35 Toen vierde Josia in Jeruzalem het Paasfeest voor de Heer, op de 14e dag van de eerste maand. Hij leerde de priesters wat precies hun taken waren. Hij leerde hen hoe ze de Heer moesten dienen in de tempel. Ook zei hij tegen de Levieten die aan geheel Israël les gaven over Gods wet en die de Heer moesten dienen: "Zet de kist van het verbond in de tempel die koning Salomo van Israël heeft gebouwd. Jullie hoeven die niet meer op je schouder mee te dragen.[a] Dien nu jullie Heer God, en zijn volk Israël. Maak jullie klaar voor de Heer. Vorm groepen volgens de families waar jullie bij horen en volgens de taken die David en zijn zoon Salomo jullie hebben gegeven. Zorg dat er altijd een groep in het heiligdom klaar staat. Zij moeten de families die niet bij de Levieten horen, helpen met hun offers. Slacht hun paaslam voor hen en maak het voor hen klaar zoals dat moet volgens de wet van Mozes." Josia gaf van zijn eigen kudden 30.000 schapen en geiten en 3000 koeien aan de mensen om te slachten voor het Paasfeest. De leiders van het land gaven ook een geschenk aan het volk, de priesters en de Levieten. En Hilkia, Zacharia en Jehiël, die de leiding hadden over de hele tempel, gaven aan de priesters voor de paas-offers 2600 schapen en geiten en 300 koeien. En Konanja en zijn broers Semaja en Netaneël, met Hasabja, Jehiël en Jozabad, de leiders van de Levieten, gaven 5000 schapen en geiten en 500 koeien voor de paas-offers van de Levieten.

10 Toen werd de offerdienst geregeld volgens de bevelen die de koning had gegeven. Alle groepen van de priesters en Levieten namen hun plaats in. 11 Toen werden de dieren voor de paas-offers geslacht. De Levieten vingen het bloed op in schalen en gaven die aan de priesters. De priesters wierpen het bloed rondom tegen het altaar. Daarna stroopten de Levieten de dieren de huid af. 12 De delen die verbrand moesten worden, legden ze apart voor de families van het volk. Die delen zouden worden geofferd volgens de regels die in het boek van Mozes staan. Hetzelfde deden ze met de koeien. 13 Het vlees van de dieren werd klaargemaakt zoals het was voorgeschreven. Het paaslam werd op het vuur geroosterd. De delen die door de mensen opgegeten zouden worden, kookten ze in potten, pannen en ketels. Daarna brachten ze die zo snel mogelijk naar de mensen om ze op te eten. 14 Daarna maakten ze het paas-offer voor zichzelf en voor de priesters klaar. Want de priesters waren tot laat in de avond nog bezig met het verbranden van de brand-offers en het vet van de vlees-offers. Daarom maakten de Levieten ook de paas-offers voor de priesters klaar.

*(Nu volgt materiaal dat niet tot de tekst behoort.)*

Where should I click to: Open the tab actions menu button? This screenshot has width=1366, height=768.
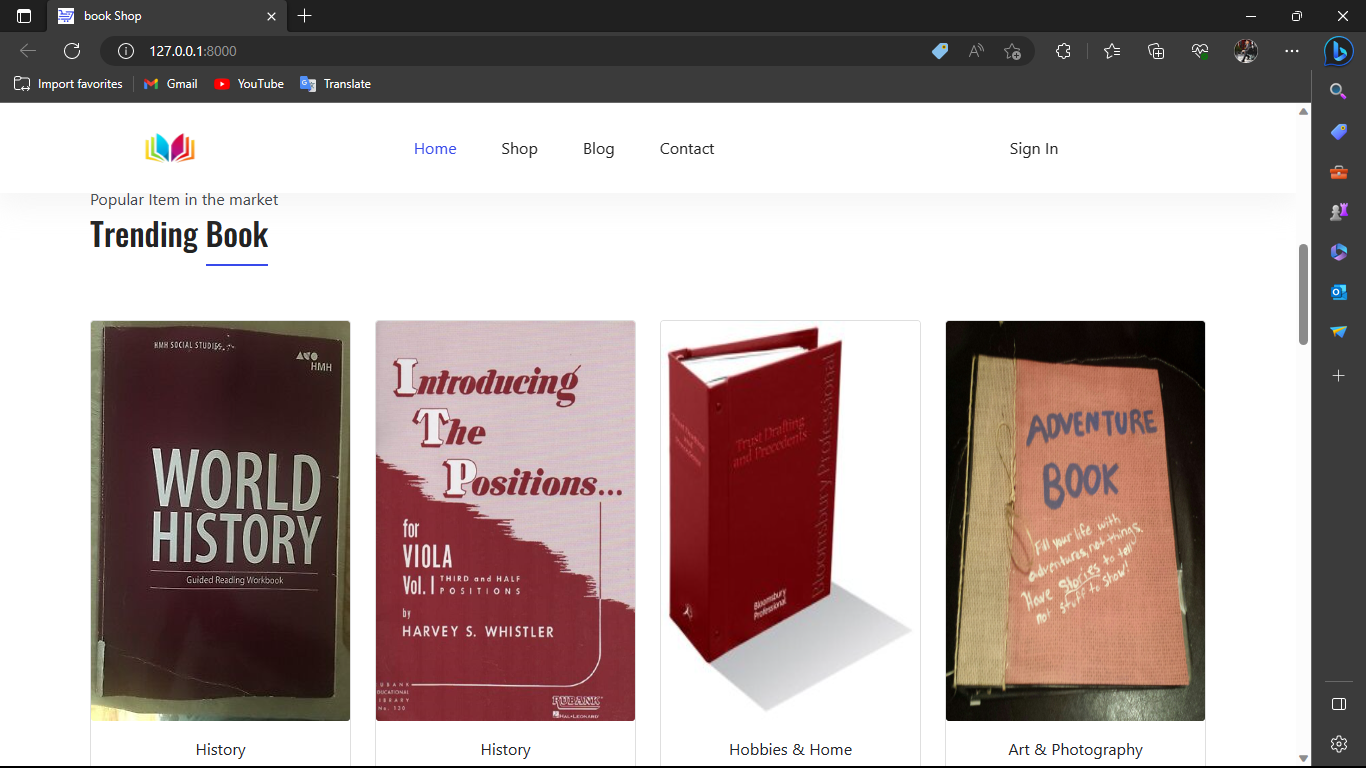point(24,16)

15 De zangers, uit de familie van Asaf, stonden op de plaatsen die David, Asaf, Heman en Jedutun (de profeet van de koning) hadden bepaald. De deurwachters stonden op hun plaats bij de tempelpoorten. Ze hoefden hun dienst niet te onderbreken om hun offerdier te gaan slachten, want dat deden de andere Levieten voor hen.

16 Zo was alles die dag geregeld voor de viering van het Paasfeest en het offeren van de brand-offers op het altaar van de Heer. Alles ging zoals koning Josia het had bevolen. 17 Alle Israëlieten die daar waren, vierden zo het Paasfeest en het Feest van de Ongegiste Broden, zeven dagen lang. 18 Sinds de tijd van de profeet Samuel was het Paasfeest niet meer op die manier gevierd. Geen één van de koningen van Israël heeft het Paasfeest gevierd zoals koning Josia het vierde met de priesters, Levieten en alle Judeeërs, alle Israëlieten die daar waren en alle bewoners van Jeruzalem. 19 Dit Paasfeest werd gevierd toen Josia 18 jaar koning was.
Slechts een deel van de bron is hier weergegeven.